Research Article: The Global Burden of Disease Assessments—WHO Is Responsible?

Date Published: December 26, 2007

Publisher: Public Library of Science

Author(s): Claudia Stein, Tanja Kuchenmüller, Saskia Hendrickx, Annette Prüss-Űstün, Lara Wolfson, Dirk Engels, Jørgen Schlundt, Juerg Utzinger

Abstract: The Global Burden of Disease (GBD) concept has been used by the World Health Organization (WHO) for its reporting on health information for nearly 10 years. The GBD approach results in a single summary measure of morbidity, disability, and mortality, the so-called disability-adjusted life year (DALY). To ensure transparency and objectivity in the derivation of health information, WHO has been urged to use reference groups of external experts to estimate burden of disease.Under the leadership and coordination of WHO, expert groups have been appraising and abstracting burden of disease information. Examples include the Child Health Epidemiology Reference Group (CHERG), the Malaria Monitoring and Evaluation Reference Group (MERG), and the recently established Foodborne Disease Burden Epidemiology Reference Group (FERG). The structure and functioning of and lessons learnt by these groups are described in this paper.External WHO expert groups have provided independent scientific health information while operating under considerable differences in structure and functioning. Although it is not appropriate to devise a single “best practice” model, the common thread described by all groups is the necessity of WHO’s leadership and coordination to ensure the provision and dissemination of health information that is to be globally accepted and valued.

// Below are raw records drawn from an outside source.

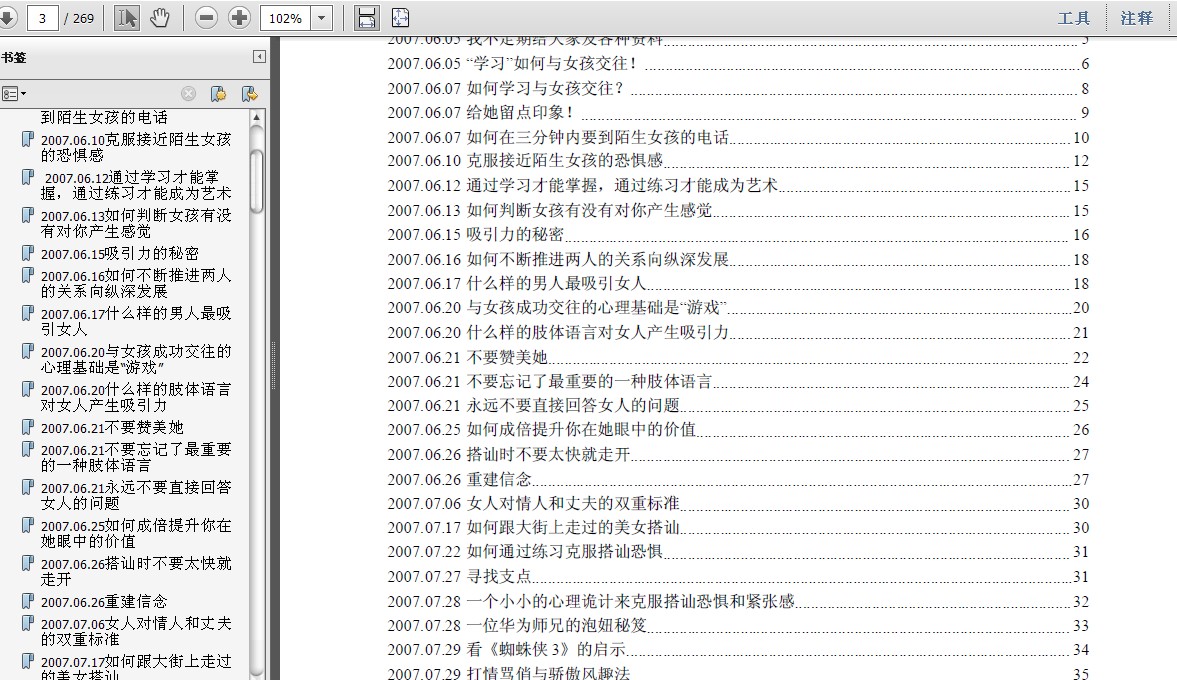This screenshot has width=1177, height=680.
Task: Open the zoom percentage dropdown
Action: (x=322, y=18)
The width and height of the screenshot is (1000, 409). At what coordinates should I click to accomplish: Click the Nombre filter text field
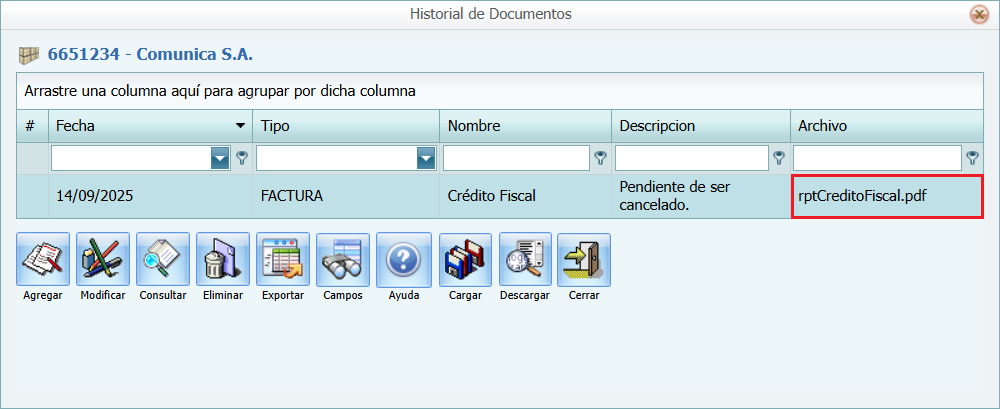pos(516,158)
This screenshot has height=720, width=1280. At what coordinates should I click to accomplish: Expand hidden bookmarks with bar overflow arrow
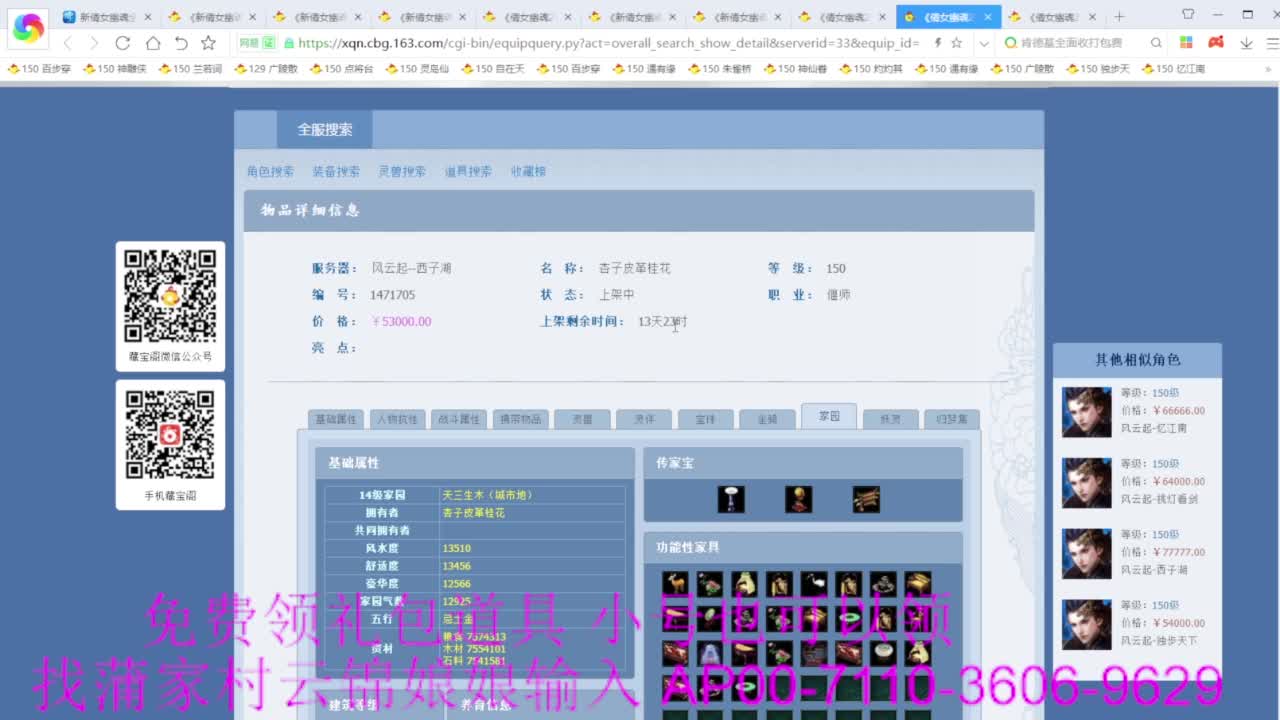pos(1269,68)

Partial Text: Borrowing the words of the New Testament Apostle Paul, Samuel H. Preston stated that “before 1990, the global disease landscape…was perceived through a glass darkly” [1]. Indeed, the Global Burden of Disease (GBD) 1990 series [2] was a landmark publication that constructed an internally consistent global overview of morbidity, disability, and mortality burden for some 130 diseases and conditions. Frustrated by fragmented, incomplete, incomparable, and often advocacy-driven health information, the authors of the GBD 1990 synthesized a plethora of data and health measures into a single health metric, the so-called disability-adjusted life year (DALY), thus permitting policy makers to directly compare the burden of different diseases, set priorities, and evaluate the cost-effectiveness of their interventions.

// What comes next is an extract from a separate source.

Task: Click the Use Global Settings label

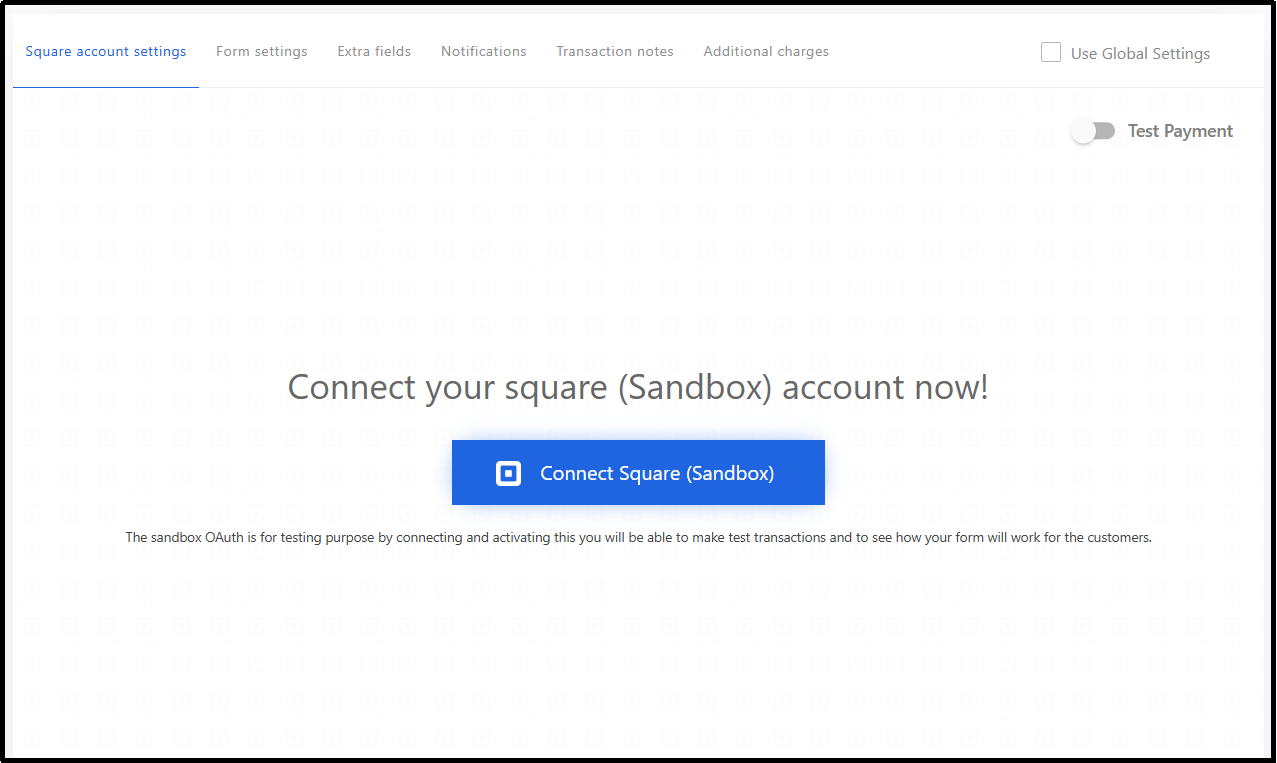Action: coord(1139,53)
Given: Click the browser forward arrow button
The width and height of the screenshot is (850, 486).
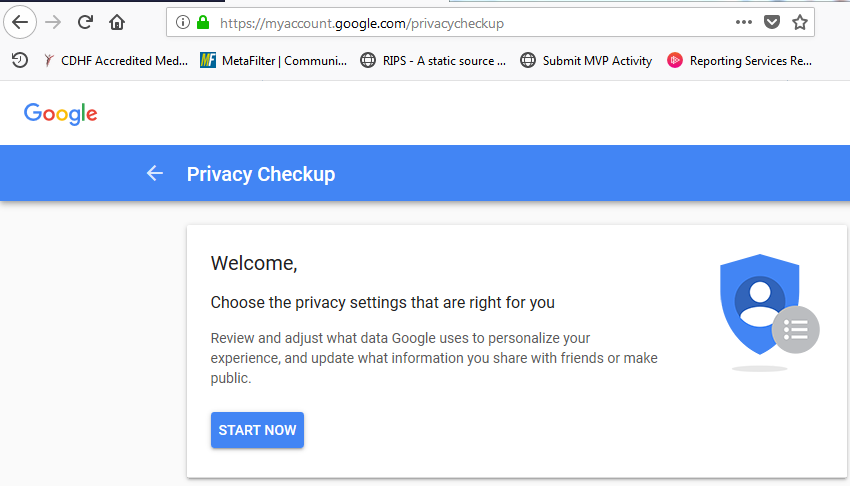Looking at the screenshot, I should tap(53, 22).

The GBD approach was developed in the 1980s with the commissioning of cost-effectiveness analyses by the World Bank. The results of this effort were first published in the World Development Report 1993[8] and the Disease Control Priorities in Developing Countries project [9]. Since adopting the GBD approach in its health reporting, WHO has not only undertaken a major review of the GBD 1990 with its GBD 2000 publications [10], but also provided annual updates in the annex tables of the World Health Report[11]. Moreover, in collaboration with external scientists, WHO developed creative new methodologies for the assessment of disease burden resulting from risk factors [12]. The latter included a widely publicized contribution estimating the GBD from environmental factors such as unsafe water and sanitation, climate change, unsafe sex, and lead exposure, among others. The DALY approach brought new knowledge to the public health community, which was particularly evident in the World Health Report 2001—Mental Health: New Understanding, New Hope[13]. This publication quantified for the first time the “silent burden” of mental disorders by identifying depressive disorders as the leading cause of disability among men and women world-wide. A succinct summary of the GBD study and its evolution is given by Mathers et al. [7].

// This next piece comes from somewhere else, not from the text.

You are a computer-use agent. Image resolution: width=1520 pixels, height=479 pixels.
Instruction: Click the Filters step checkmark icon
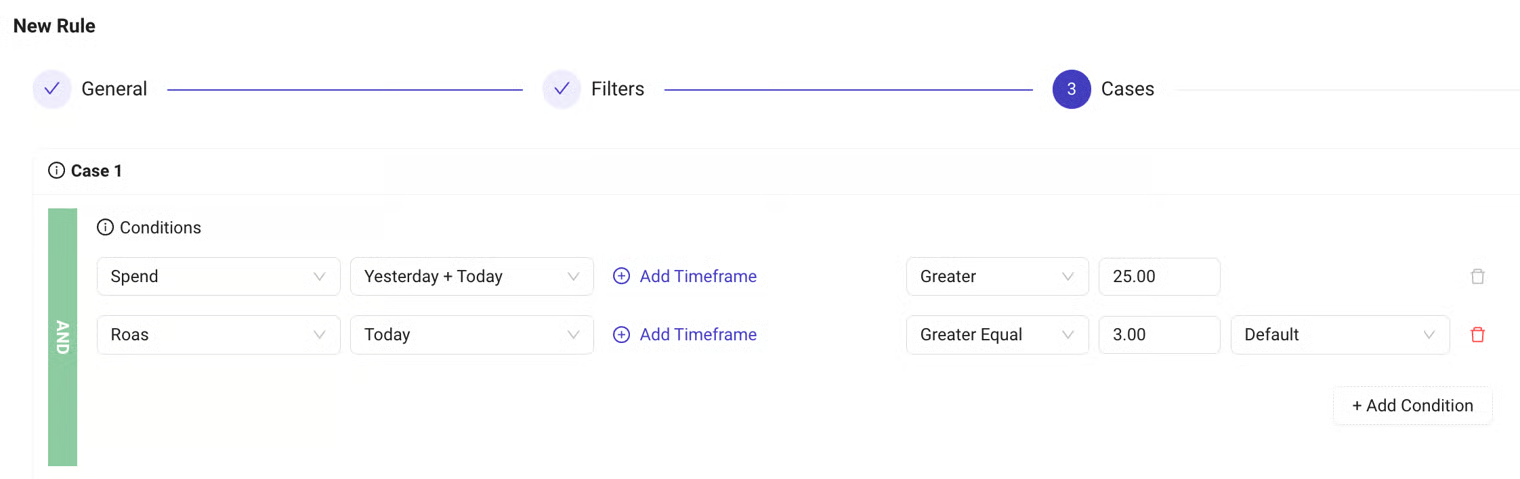(562, 89)
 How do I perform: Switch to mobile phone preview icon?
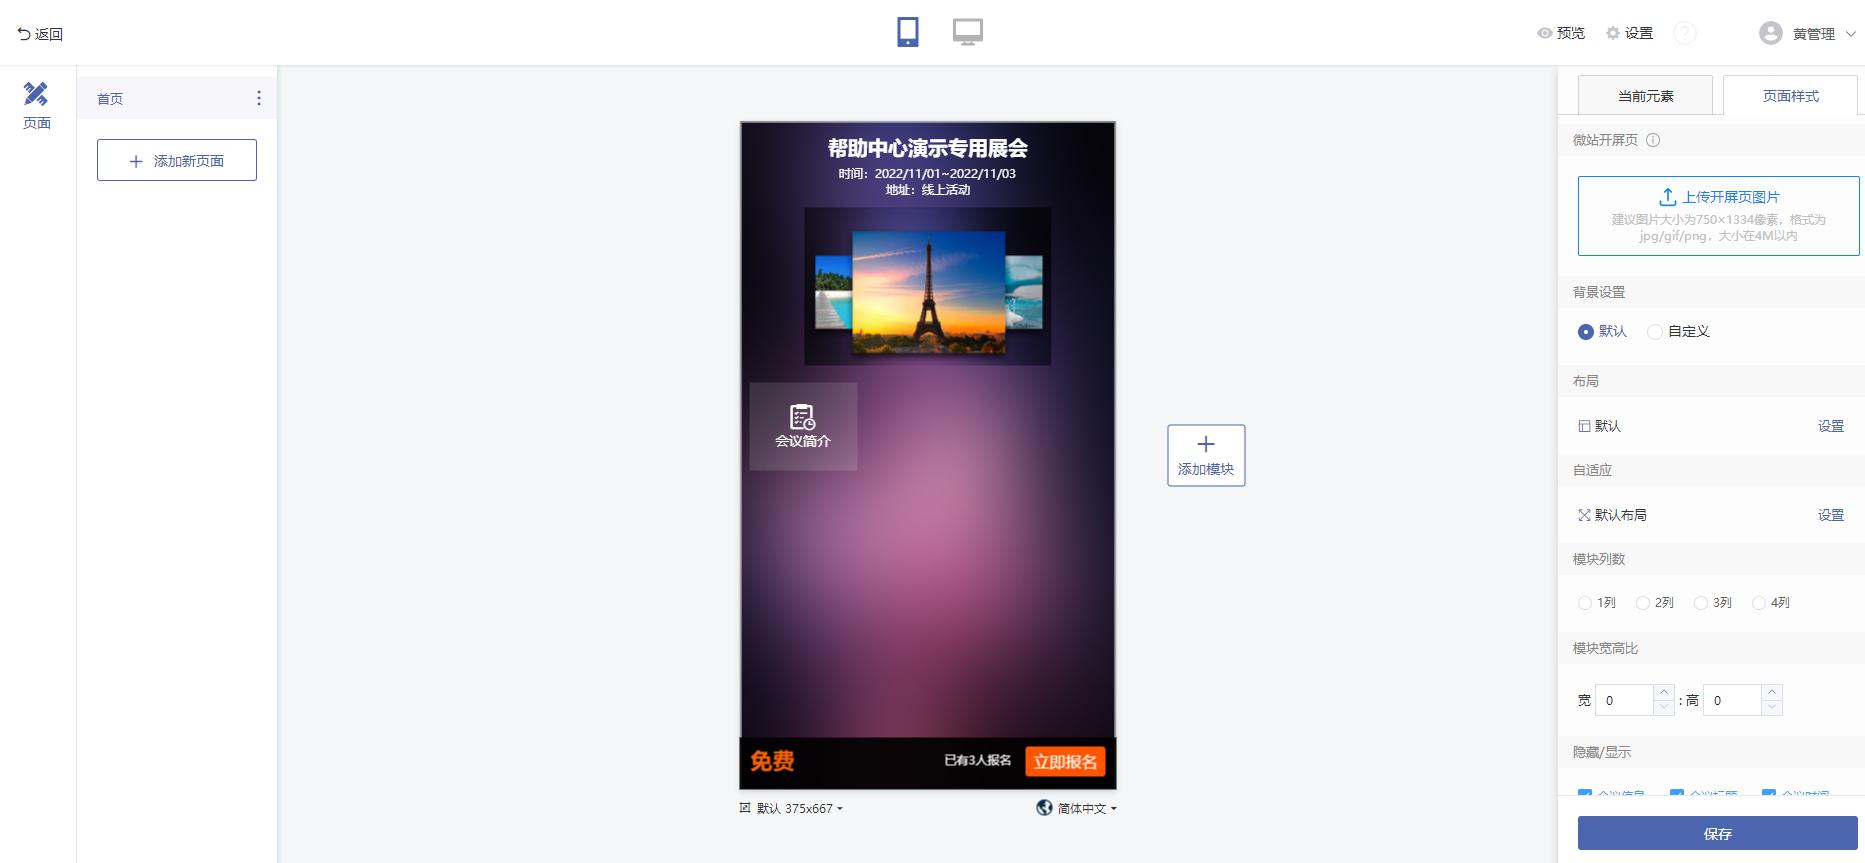908,32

The burden of disease initiatives described in this paper vary considerably in their structure and procedures, but they are linked by a common thread of strong internal and external collaborations. Given the different nature of the diseases described and the often multiple purposes of the groups established, it would not be prudent to prescribe a blueprint or “best practice” model for external WHO reference groups. For this reason, we have refrained from providing a detailed tabulated summary contrasting specific tactics and approaches that worked well and should be replicated with those that did not work well and should be avoided. The lessons learnt by these groups, however, are helpful in providing focus for the establishment and management of reference groups at WHO. It is apparent that WHO should aim for clarity of the purpose, roles, and procedures applied to the reference groups it convenes. This should include transparent selection procedures for experts, involvement of all stakeholders and partners in the process, and clear communication with constituents.